As usual, I discussed what we could expect to gain from the hysterectomy. There was a 100% chance that she would no longer have any bleeding, and a very strong chance that any pain that originated in her central pelvis would get entirely or mostly better. Anemia that resulted from the bleeding would improve. Other symptoms, like urinary pressure and frequency, and lateralized pelvic pain, would likely improve though it is not as strong a likelihood as the other symptoms.
We also discussed the risks. “You could have bleeding during the surgery, potentially enough to need a blood transfusion before or after surgery. You could get a communicable disease from a blood transfusion. You could develop a wound infection or abscess, which sometimes is easy to treat and other times quite complicated. Anything in the abdomen could be damaged during the surgery, such as the bowel, bladder, ureters (“which carry urine from the kidneys to the bladder” I always say), blood vessels, or other structures. Anything damaged can be fixed at the time by myself or a consultant. There is a possibility something could be damaged but we do not recognize it at the time, or that there is a delayed injury. If this occurs you might need further surgery, antibiotics, or hospitalization. Though extremely rare, you could die or be injured from an unforeseen surgical complication or complication of anesthesia.”
At this point she looked white as a sheet, as usual, and then I tempered with “but all of this is extremely unlikely, less than 1% of cases for major issues, and I have to explain it all for legal reasons. I am well trained to do this surgery and will do my absolute best for you.” I answered her questions, the consent is signed, and we had our pre-op.
While this consent process is quite standard, it just seems a little ridiculous to me. Its a bit like asking your neighbor bring your son home from school, and having her say “we may get hit by another car, I might run a red light, we may run out of gas on a train track, there might be a meteor that hits the car and kills us all…. but don’t worry I am a good driver and your son will be fine.”
The fundamental reason we do these consents is that we believe that in some way they will protect us in a lawsuit if something bad happens. For example, let’s say somehow I transect a ureter in my patient’s hysterectomy, I can say “See – I said this was a risk of the surgery… it wasn’t my fault!”
But isn’t that a bit ridiculous? Is telling somebody that something bad could happen actually a defense if that bad thing does happen? In some cases a problem is truly random, such as the development of a pelvic abscess after a hysterectomy, but in other cases it is not. There is almost no situation in which I could cause a ureteral injury and have it not be a surgical error. If it happens, I did it – and it was a mistake. Ureters are damaged in about 1% of hysterectomies, but its not like they magically get injured in 1% of cases. In 1% of cases the surgeon makes an error.
When I was a resident I worked with one attending that thought along these lines as well, and had a very different consent process.
“We are doing X surgery because of X. I’m a good surgeon, and think I can do this surgery without a problem. You need to sign this paper or the hospital won’t let me operate.
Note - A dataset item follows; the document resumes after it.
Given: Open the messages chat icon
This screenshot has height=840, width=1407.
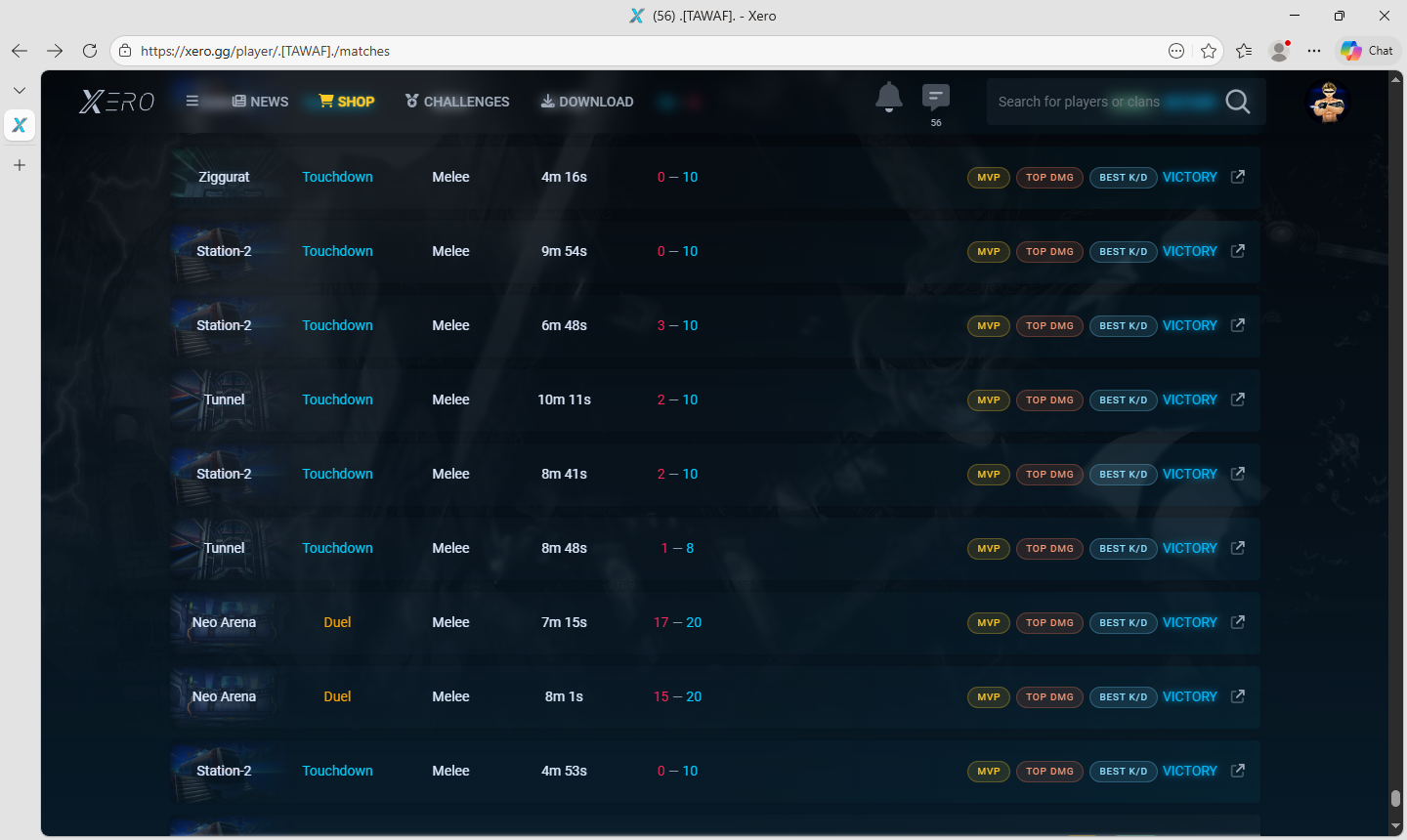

I think it will go well, but anything can happen, and if it does and you think its my fault you can still sue me.”
This all seemed very glib the first time I heard it, but I have to say I have always had a lot of respect for that attending’s honesty. He was telling it like it really was, even though it wasn’t necessarily the smoothest way to go about it. He was indeed a very good surgeon. His partners thought he was a bit nuts, though.
The trouble with the standard consent process is that it doesn’t deal with the real issue; errors do occur, and physicians cannot be perfect. By naming error-driven events as statistical occurrences, the process supports an expectation that surgeons will never make errors, and thus the corollary that any surgical error is a de facto breach of physician’s fiduciary duty.
Every time I do a standard consent process, I think about doing it differently. Perhaps something like this:
“We are doing X surgery because of X problem. I am well trained to do this surgery, and think I can give you a great chance at an good outcome. Your surgery is something I know I can do well, but I cannot guarantee that you will not have a problem. I can only guarantee that when I do your surgery I will be well rested and that my team and I will do our best.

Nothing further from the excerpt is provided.